Rewrite the records starting at the beginning and ending at the line that contains "The width and". Change "GUI agent" to "desktop agent" and leave everything else as it is.

Material supplied Block Start

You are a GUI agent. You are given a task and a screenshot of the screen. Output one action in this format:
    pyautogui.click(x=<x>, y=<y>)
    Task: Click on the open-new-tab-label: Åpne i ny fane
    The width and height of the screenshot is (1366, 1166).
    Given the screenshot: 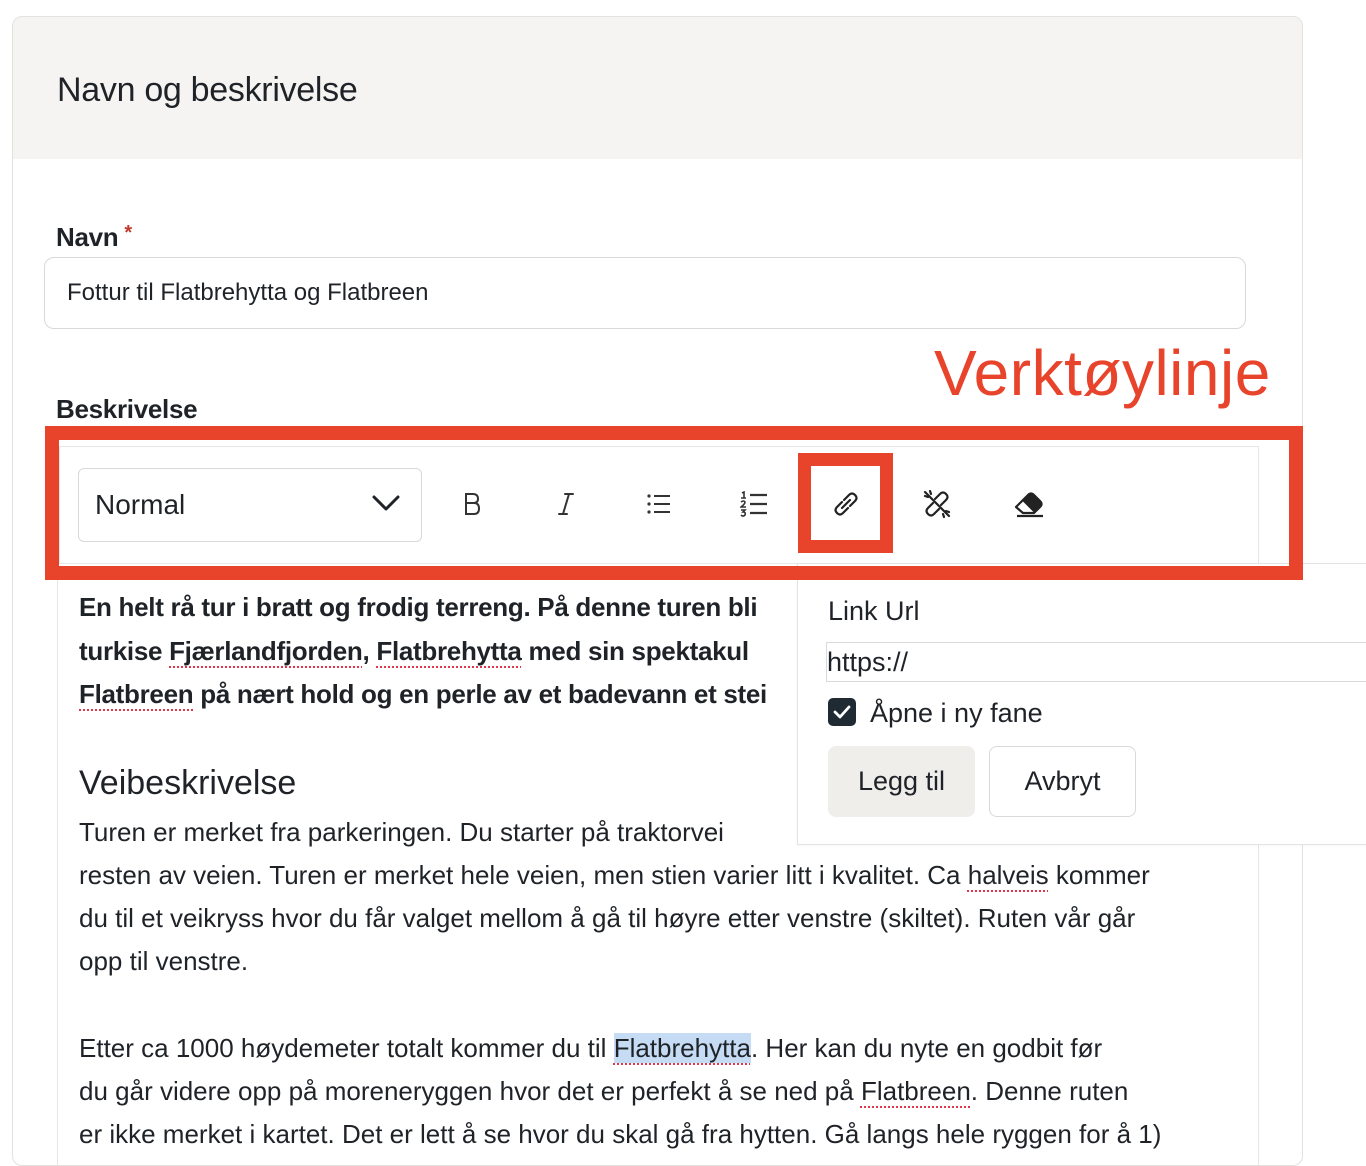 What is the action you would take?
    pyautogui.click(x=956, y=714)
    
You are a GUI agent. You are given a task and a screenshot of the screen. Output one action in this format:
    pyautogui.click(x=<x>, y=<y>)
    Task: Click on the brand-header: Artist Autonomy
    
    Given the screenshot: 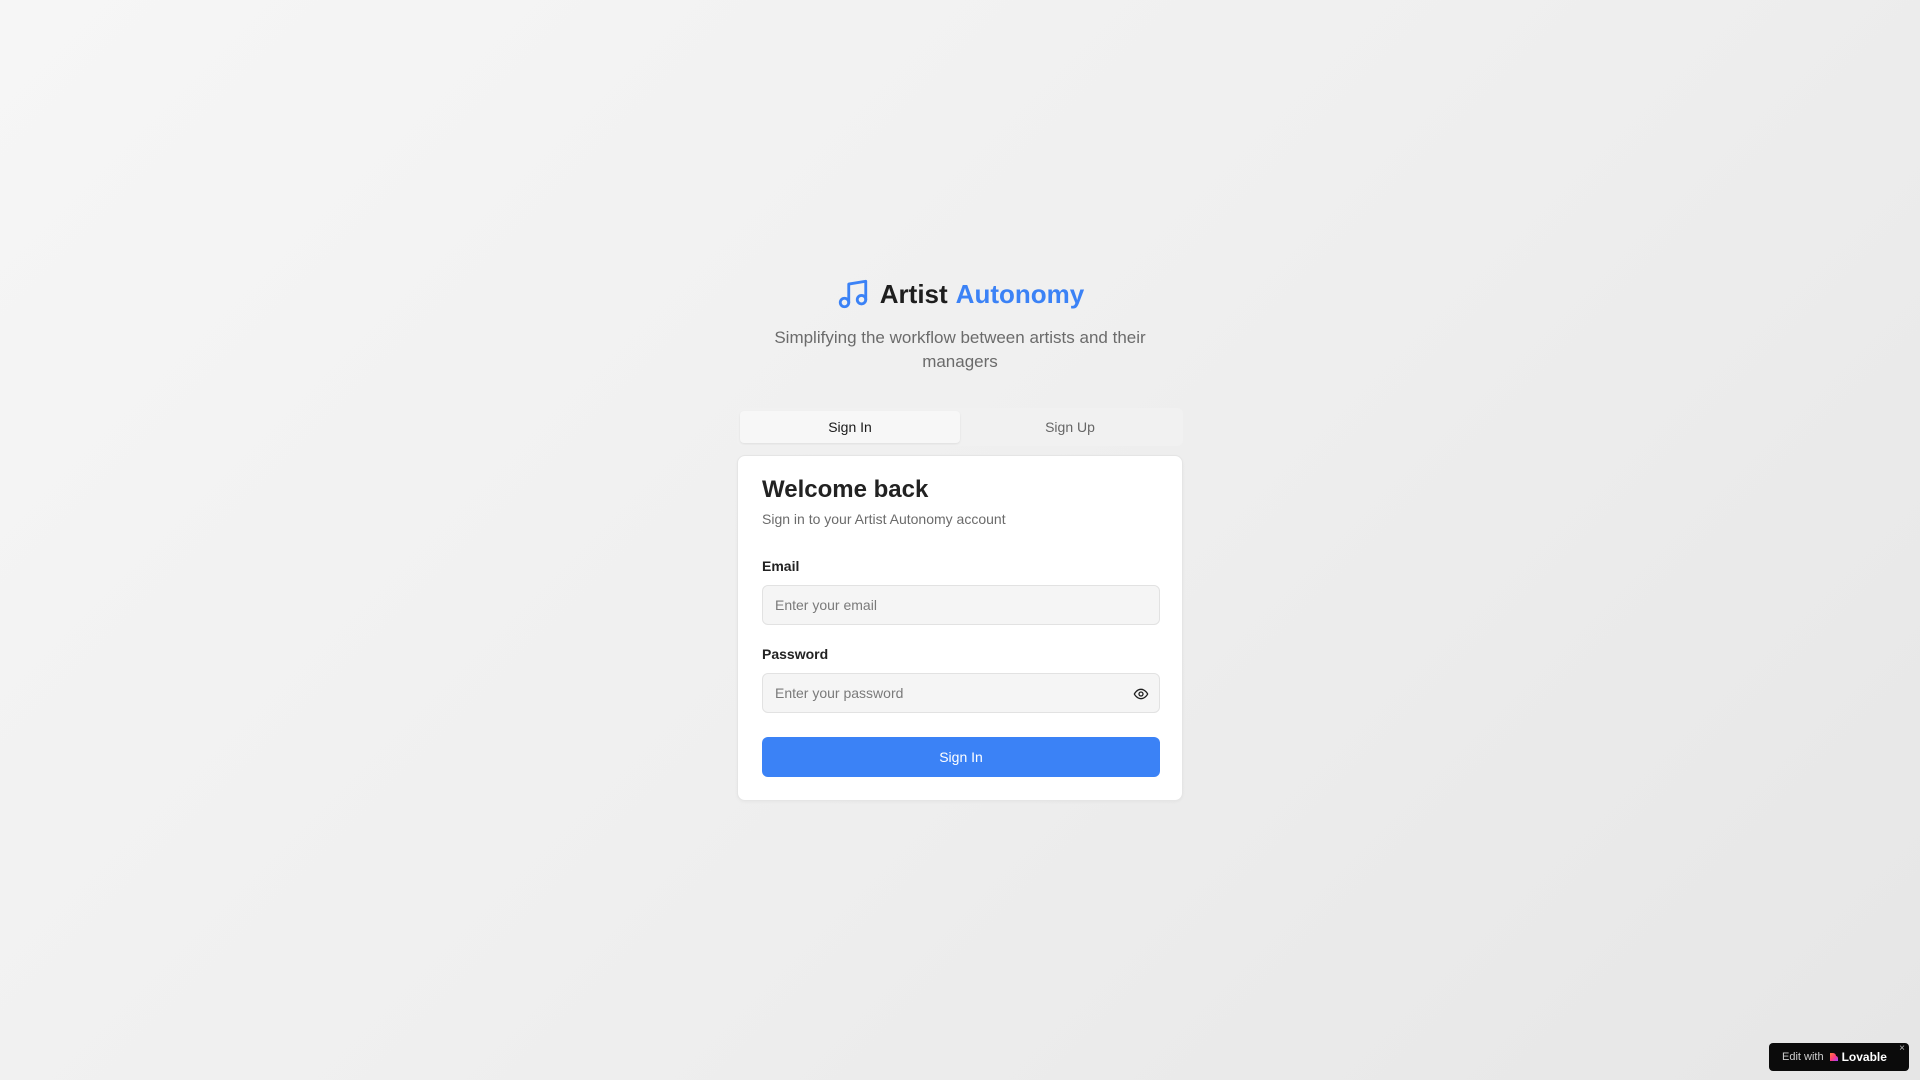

Material supplied Block End

__Exercise result__
You are a desktop agent. You are given a task and a screenshot of the screen. Output one action in this format:
    pyautogui.click(x=<x>, y=<y>)
    Task: Click on the open-new-tab-label: Åpne i ny fane
    The width and height of the screenshot is (1366, 1166).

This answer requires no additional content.